SELECTED PASSAGE ▸
The mid-60s found George associating with folk artists whose involvement with the civil rights movement did not always go down too well in conservative Nashville. About this time he was falling under the influence of Canadian writers such as Gordon Lightfoot, Joni Mitchell and Ian and Sylvia. The release of "Canadian Pacific" in 1969 saw the dawn of a new era. Appropriately, his highly successful Canadian TV shows were recorded in Hamilton, Ontario. He made several albums in Canada and won a Juno award for his services to Canadian country music.
Britain was to get its first visit from George in 1967. He performed at the first International Festival of Country Music at Wembley in 1969 and appeared there more often than any other American artist. His many TV series for the BBC brought him to the attention of a wider audience while his concert tours gained him yet more fans. When his Canadian TV shows were screened here on ITV at the same time as those on BBC, he made history by appearing on both channels at once. His neat appearance, clear gentle vocals and warm friendly personality have always ensured him of a welcome in the UK.
An offer to join Arthur Smith's TV show in North Carolina in 1972 gave the Hamiltons the opportunity to return to their home state where, for the next fourteen years, they lived in the Charlotte area.
He earned his familiar title of "International Ambassador of Country Music" when he became the first American country singer to perform in The Soviet Union and Prague. He insists that it all began as a joke with some of his British friends but the ambassadorial tag is well deserved as nobody has done more to make country music accepted and respected than George IV. He has appeared in not only America, Canada, Britain and Ireland but Australia, New Zealand, Japan, Eastern Europe, Scandinavia and many other European countries. In 1993 he visited Jamaica and Africa while filming a documentary on the Moravian church. As well as being shown on TV in the States it was sold on video.

DATASET ENTRIES ▸
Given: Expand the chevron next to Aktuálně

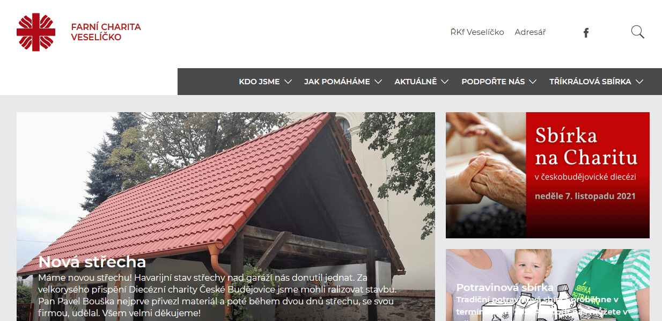Looking at the screenshot, I should pyautogui.click(x=445, y=82).
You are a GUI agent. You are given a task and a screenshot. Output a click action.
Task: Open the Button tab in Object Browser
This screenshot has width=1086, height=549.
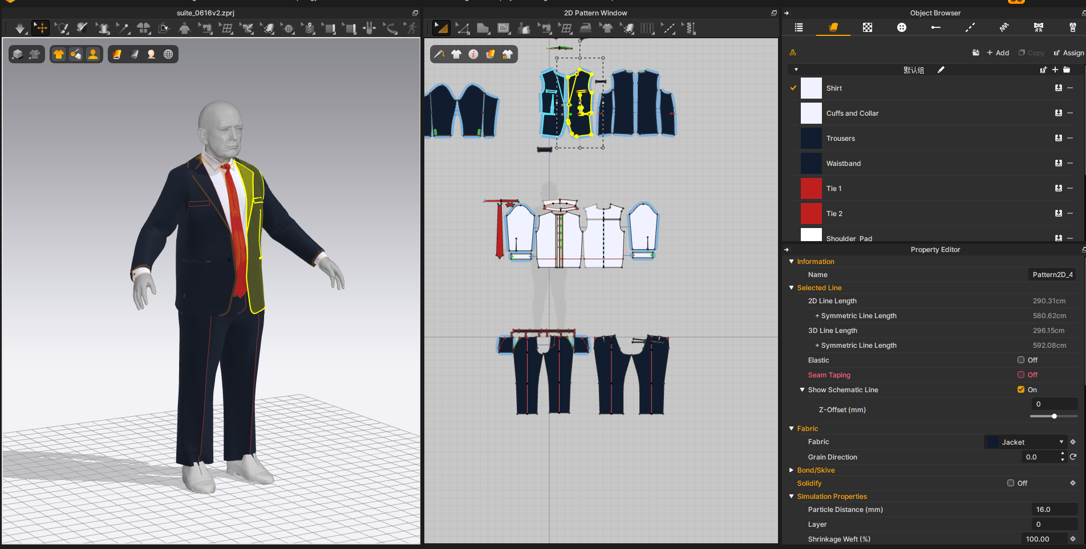tap(901, 27)
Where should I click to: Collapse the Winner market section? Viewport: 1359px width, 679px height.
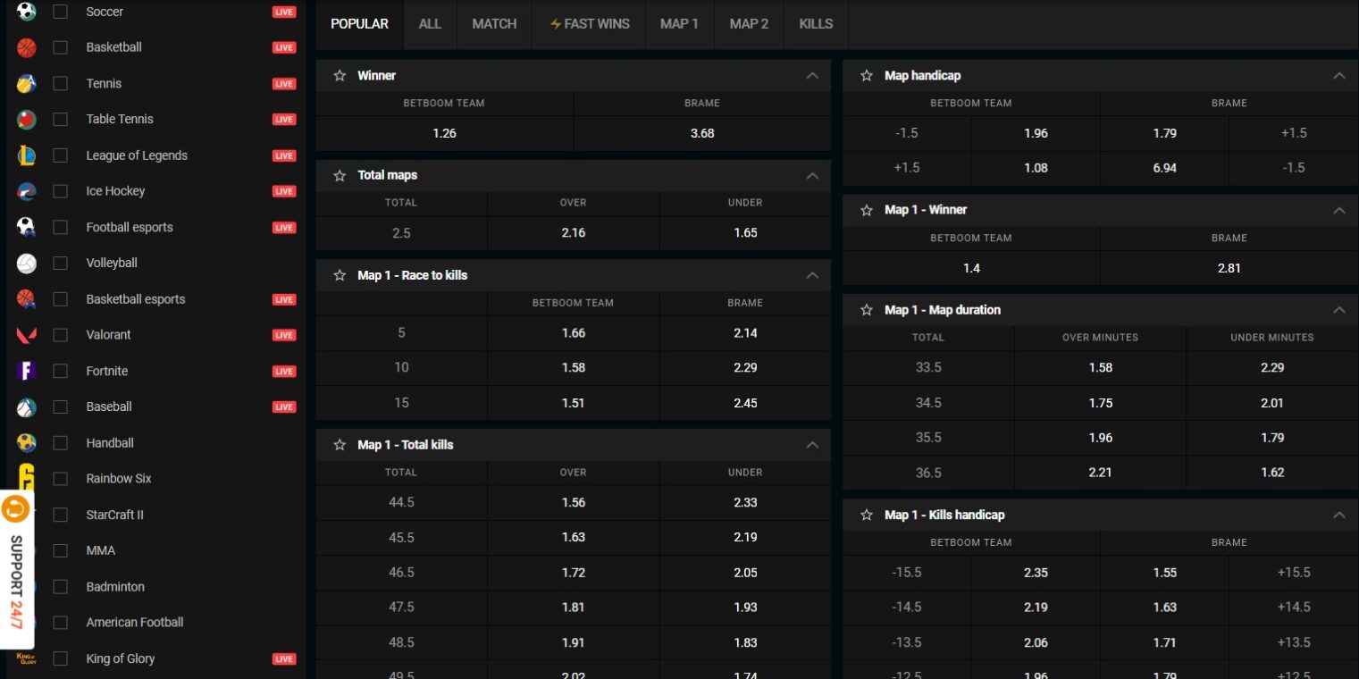811,76
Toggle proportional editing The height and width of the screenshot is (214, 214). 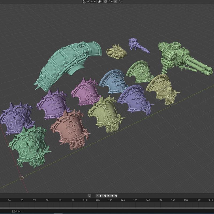pyautogui.click(x=116, y=2)
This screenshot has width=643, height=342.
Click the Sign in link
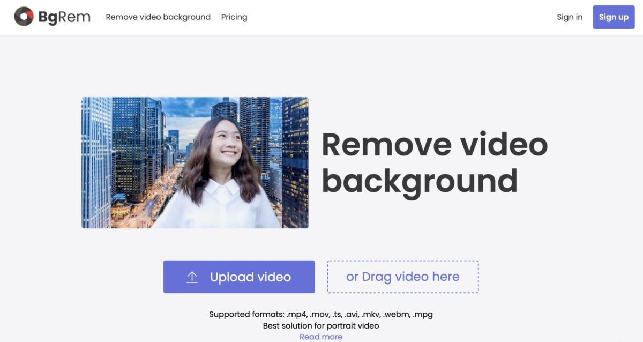point(570,17)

WHAT YOU NEED TO DO ▸ Please carry on the passage about George's country music career, picking up after its final sentence.

RESPONSE TO THIS EXERCISE ▸
1988 saw the start of George's highly acclaimed church tours with "A Country Christmas” in which he tells the Christmas story in a delightful combination of scripture readings, poems, songs and recitations, all with a country flavor. "Easter in the Country" and "Thanksgiving in the Country" followed, each breathing new life into the Easter and American Thanksgiving themes.
In the 90s George returned to Canada to record two excellent albums produced by Broadland International's Gary Buck. It is difficult to believe that George celebrated forty years as an Opry member in the year 2000, for he is as full of enthusiasm for his work as always. That same year, George was inducted into the North Carolina Music and Entertainment Hall Of Fame. Since many consider him North Carolina's best export, this was a well deserved award.
George IV was given the ROPE (Reunion of Professional Entertainers) award for Entertainer of The Year in Nashville on 8th October 2009. Other nominees included Bill Anderson and Tom T Hall. 2010 started well with George celebrating his 50th anniversary as a member of The Grand Ole Opry. "It's been a real honour to have been associated with The Opry for this period of time," says George IV. "It's been my musical homeplace which I first started visiting as a teenager. Back then I would regularly catch a Greyhound Bus from North Carolina and dream of performing on The Opry. But never, in my wildest dreams, did I ever think that one day I would be celebrating 50 years as a member of The Grand Ole Opry."